La Médiation du crédit peu sollicitée

Encore faudrait-il également que cette procédure soit connue des entreprises. Or, dans l’enquête réalisée par la CPME, 54 % des chefs d’entreprise interrogés déclarent ne pas connaître la possibilité d’avoir recours au médiateur du crédit pour éventuellement allonger la durée de leurs PGE. Méconnaissance du dispositif ou difficultés somme toute marginales, la Médiation du crédit a été très peu sollicitée pour des restructurations de PGE.

"Les indicateurs de remboursement sont bons : la quasi-totalité des clients ayant souscrit un PGE a commencé à le rembourser"

En juillet 2022, la Banque de France faisait état de 304 dossiers depuis le début de la procédure, alors que plus de 288 000 PGE commençaient à être remboursés au cours du deuxième trimestre 2022. Les secteurs de la construction (36 %) et de l’hébergement-restauration (17 %) concentrent une grande partie des demandes.

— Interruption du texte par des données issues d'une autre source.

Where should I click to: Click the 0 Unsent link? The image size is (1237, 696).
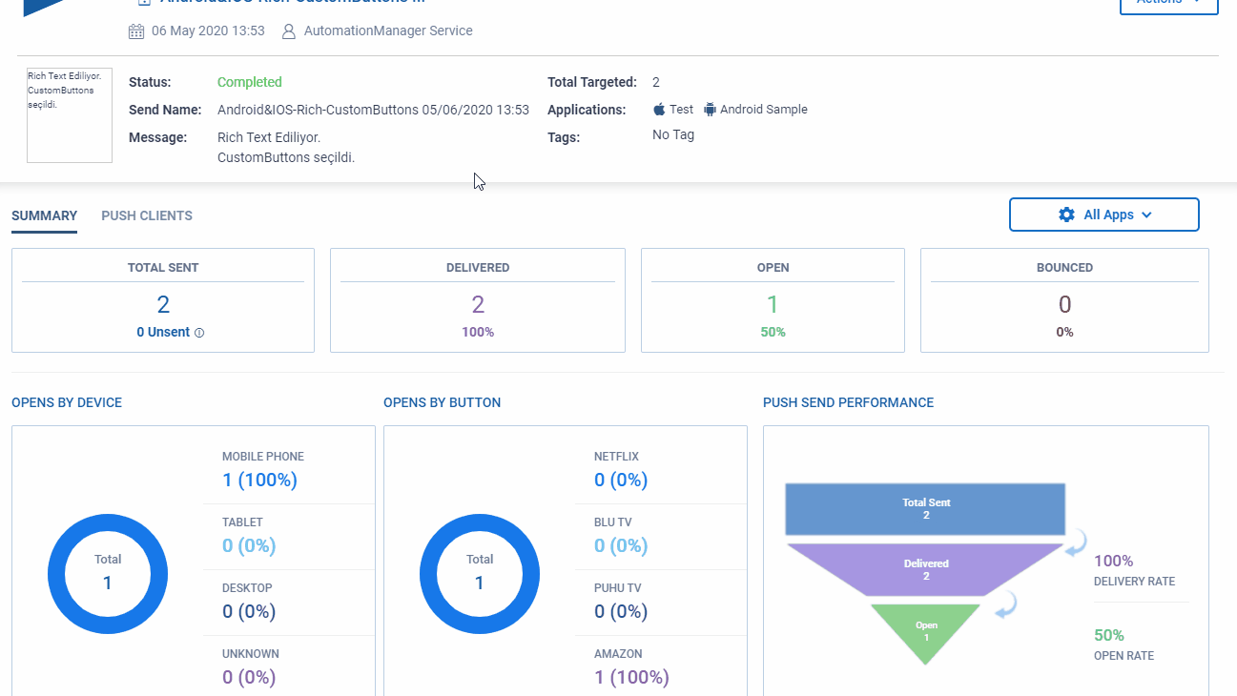click(x=163, y=332)
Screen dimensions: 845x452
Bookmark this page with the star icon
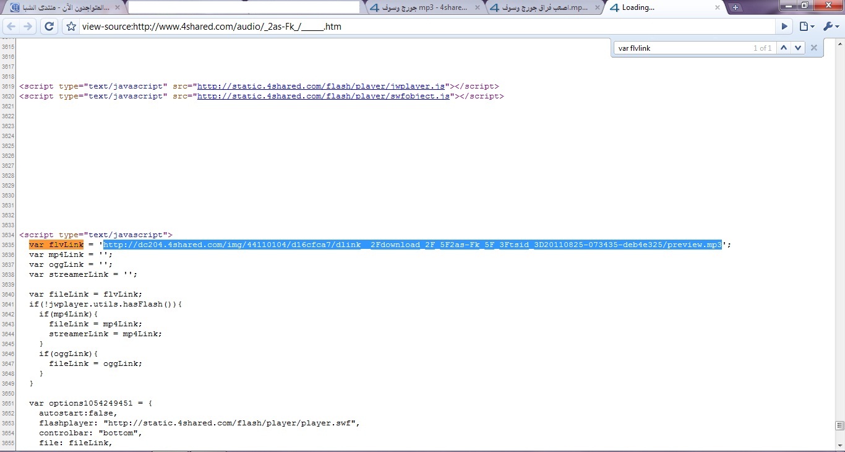(71, 27)
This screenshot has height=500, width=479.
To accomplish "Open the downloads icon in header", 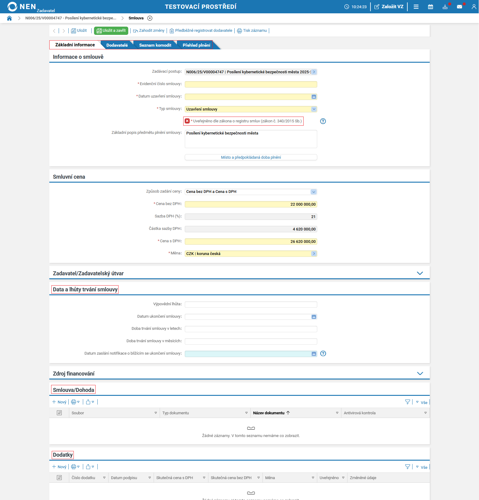I will (445, 7).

Ces sollicitations émanent en très grande majorité (78 %) de TPE (moins de 11 salariés). "Plus de deux ans après sa mise en place et alors que sa distribution est désormais achevée depuis le 30 juin (hors PGE Résilience), les indicateurs de remboursement sont bons : la quasi-totalité des clients ayant souscrit un PGE a commencé à le rembourser et de l’ordre de 20 % des entreprises l’ont déjà intégralement remboursé", commente le porte-parole de la Banque de France.

Incertitudes sur l’avenir

Les difficultés des entreprises à rembourser dépendront, en fait, largement de l’évolution du contexte macro-économique, beaucoup moins rieur en ce moment, entre des perspectives de croissance en berne et l’inflation galopante. Frédéric Visnovsky, le Médiateur du crédit, estime que le taux de défaut de 3,1 % jusqu’ici retenu pour le remboursement allait être revu, mais "dans des proportions qui n’ont rien de dramatiques". Par ailleurs, les défaillances d’entreprise repartent à la hausse, mais à fin juillet, leur nombre (34 653) reste inférieur de près d’un tiers au niveau de la période pré-Covid, après un plus bas historique en 2021 (environ 30 000). La Banque de France ne recense pas non plus de difficultés dans l’accès au crédit des entreprises. Au deuxième trimestre 2022, les demandes de crédit de trésorerie émanant des TPE ont été satisfaites dans 80 % des cas. Ce chiffre dépasse les 84 % pour les PME et 90 % pour les ETI. En ce qui concerne les demandes de crédit d’investissement, le taux d’obtention, sur la même période, est supérieur à 85 % pour les TPE et atteint presque 100 % pour les PME et ETI. L’inquiétude porte plutôt sur le niveau de trésorerie. S’il reste élevé, il a tendance à s’éroder ces deux derniers mois. Difficile dans ces conditions de faire des pronostics pour les mois à venir, tant les incertitudes sont grandes.